• [Problems]:
**1)** Answer these questions using the passage on systemography:
(a) What are the three ways in which systemography may be used?
(b) Whom does the passage cite as recommending an order for systemography modeling, and in what year?
(c) What is the first step in that recommended order?
**2)** Extend the passage on systemography by continuing it after its final sentence.

= Systemography =

Systemography (SGR) is a process where phenomena regarded as complex are purposefully represented as a constructed model of a general system. It may be used in three different ways: conceptualization, analysis, and simulation. The work of Jean-Louis Le Moigne is associated with systemography.

Systemography modeling consists of building, simultaneously, the process' operational, informational and decisional systemographs in modeling phase. Ettore Bresciani Filho (2001) recommends the following order in systemography modeling:

1. Define the border of the system to be modeled, characterizing the border's processors responsible for the system's inputs and outputs.
2. Build the operational systemograph of the production system, disposing in a block diagram the production process' different stages, representing each with an operational processor.
3. Build the informational systemograph of the production system, disposing in a block diagram the different stages of the information's generation, transformation and communication, representing each with an informational processor.
4. Build the decisional systemograph of the production system, disposing in a block diagram the different stages of the decision's process representing each one with decisional processors.

• [Entries provided]:
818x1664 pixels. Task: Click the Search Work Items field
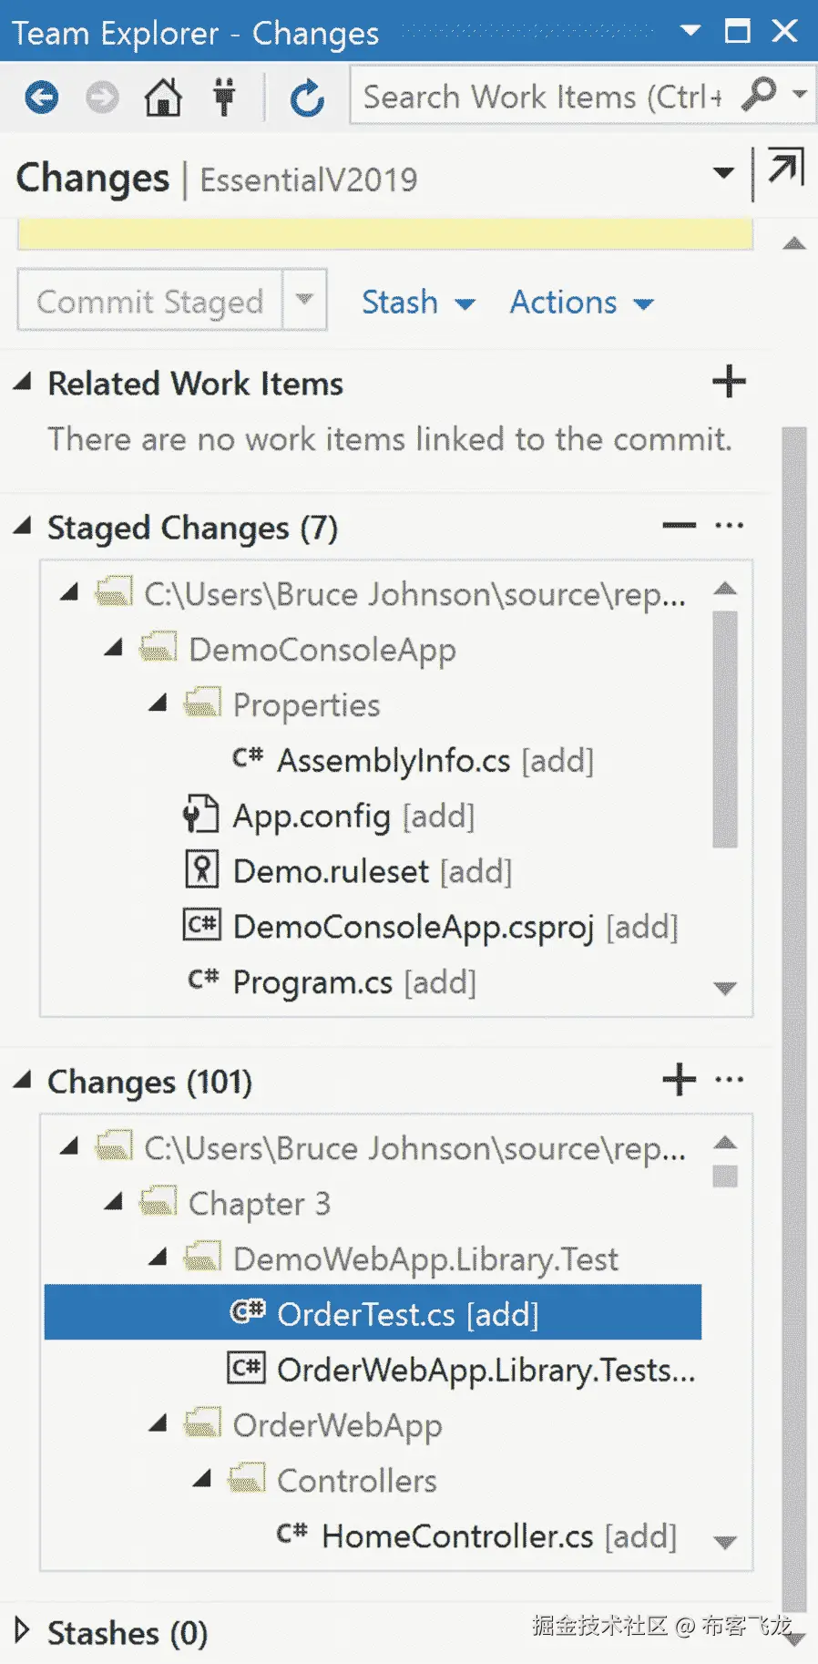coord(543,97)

* * *

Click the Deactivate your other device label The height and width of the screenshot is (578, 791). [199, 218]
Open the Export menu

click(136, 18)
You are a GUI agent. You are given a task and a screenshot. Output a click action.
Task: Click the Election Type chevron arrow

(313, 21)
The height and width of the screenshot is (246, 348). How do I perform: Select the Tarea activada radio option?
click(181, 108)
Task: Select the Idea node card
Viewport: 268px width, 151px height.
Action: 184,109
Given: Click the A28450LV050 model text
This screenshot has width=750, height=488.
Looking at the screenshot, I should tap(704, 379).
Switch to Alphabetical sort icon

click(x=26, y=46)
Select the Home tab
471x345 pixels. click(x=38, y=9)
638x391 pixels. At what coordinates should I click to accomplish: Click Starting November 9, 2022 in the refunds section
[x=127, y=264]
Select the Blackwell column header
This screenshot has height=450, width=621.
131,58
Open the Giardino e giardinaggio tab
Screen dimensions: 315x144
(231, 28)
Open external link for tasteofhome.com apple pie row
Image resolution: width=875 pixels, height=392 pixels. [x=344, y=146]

• [Answers]:
**1)**
(a) Conceptualization, analysis, and simulation.
(b) Ettore Bresciani Filho, in 2001.
(c) Define the border of the system to be modeled, characterizing the border's processors responsible for the system's inputs and outputs.

**2)**
5. Classify the processors of the systemographs in categories, types and levels; building a comparative table of processors.
6. Identify the possible forces fields influences, such as culture and organizational climate.
7. Relate the problems in priority order, applying problem analysis techniques to identify and find solutions for each one of them.
8. Use mathematical methods for the modeling the processors as the system as a whole.
9. Propose the solution of the problems in the form of recommendations and procedures to be adopted.
To systemograph consists, in a few words, in building a model, physical or mathematical, static or dynamic, analytical or numeric of a phenomenon that can be noticed as complex by the analyzer that intends to model it.

The elaboration of the operational systemographs (presenting the operations involved in the process), of the informational systemographs (where the information flow is highlighted) and of the decisional systemographs (where the decisions are shown) allows, during the activity analysis, to evaluate it and to improve it.

These systemographs allow to observe and to eliminate redundancies and cycles that are (or not) important for the process, providing its systemic visualization, identifying points to allow its rationalization, increase of flexibility, and activation.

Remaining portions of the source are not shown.